Under copyright law, a joint work is a work created by two or more people who share equal interests in the finished product. In order to be considered a joint work, the contributions of all of the authors must be interdependent and inseparable. Thus, if someone writes a forward to a book written by someone else, this is not a joint work, but if a writer and illustrator collaborate to make a children's book, for example, they would be considered joint creators. Works for hire can also be considered joint works, with the company or person that commissions the work having an equal interest in the copyright of the work.
Books, journal articles, musical compositions, and works of art can all be joint works. The size of a contribution does not matter. If someone contributed to a joint work, that person shares an equal part of the copyright and has equal rights.

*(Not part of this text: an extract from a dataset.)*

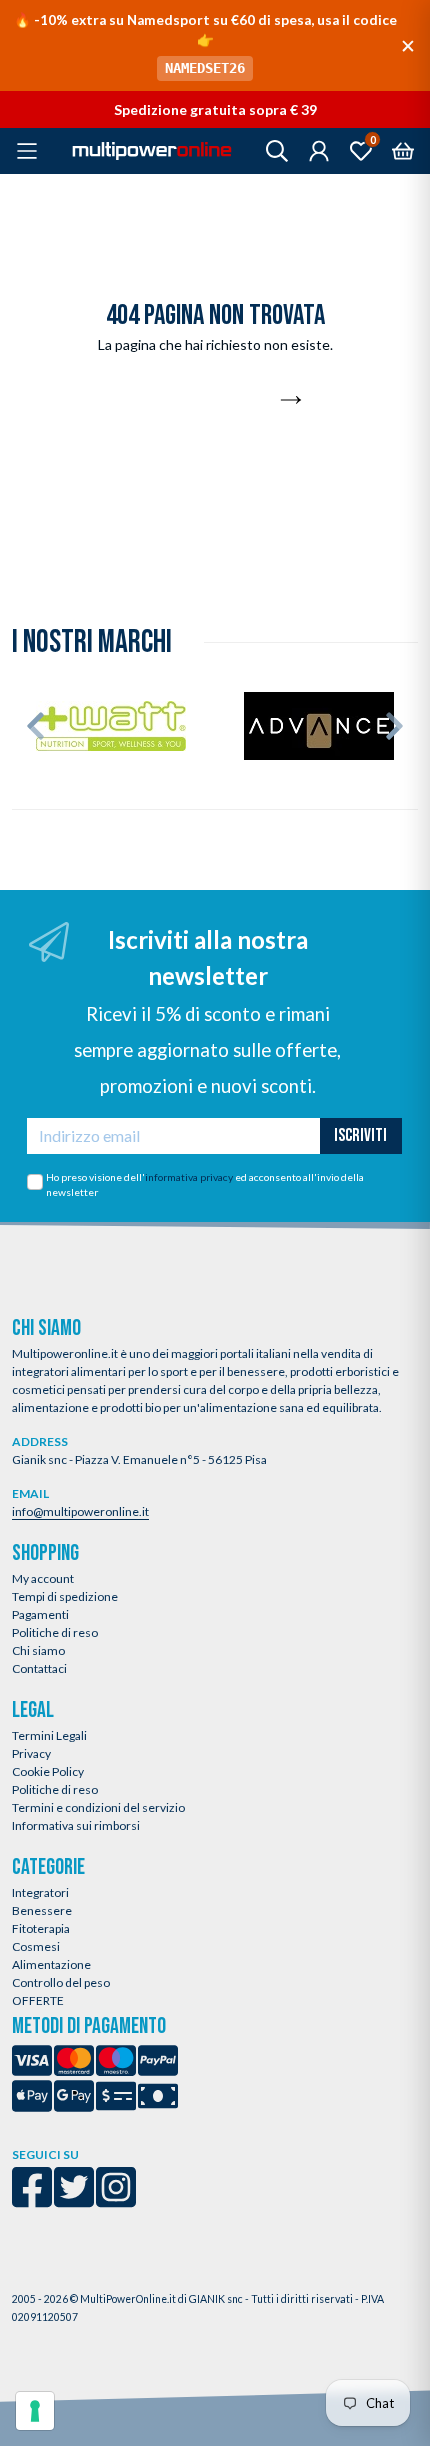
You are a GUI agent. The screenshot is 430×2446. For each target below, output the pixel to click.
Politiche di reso (55, 1632)
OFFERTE (38, 2000)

The creators may establish a contract to clarify certain points of their collaboration.
A joint author has the right to assign nonexclusive rights to another party without consulting the other authors. Likewise, joint authors can transfer their interest in the work to someone else, as when someone wills a share in a copyrighted work to heirs. Parties to a joint work cannot assign exclusive rights without the consent of the other authors. They must also account for any profits they earn by exploiting the work.
The contributions to a joint work are meant to be viewed as part of a seamless and interconnected whole. Without the work of one of the contributors, the piece would not be finished. Authors may choose to explicitly identify their contributions to the work, as when authors write alternating chapters of a book, but they are not required to. The contributors are usually named, but in the case of people like ghostwriters, a contributor's name may be publicly left off the finished joint work.
There are situations where it may not be to someone's advantage to have a finished product classified as a joint work. Some people like to be able to control all of the ways that their work is used and they may not like the idea that other contributors can assign non-exclusive copyrights without consent. Likewise, if conflict arises between the creators, it may be difficult to reach agreements about issues pertaining to the work that do require input from all the authors.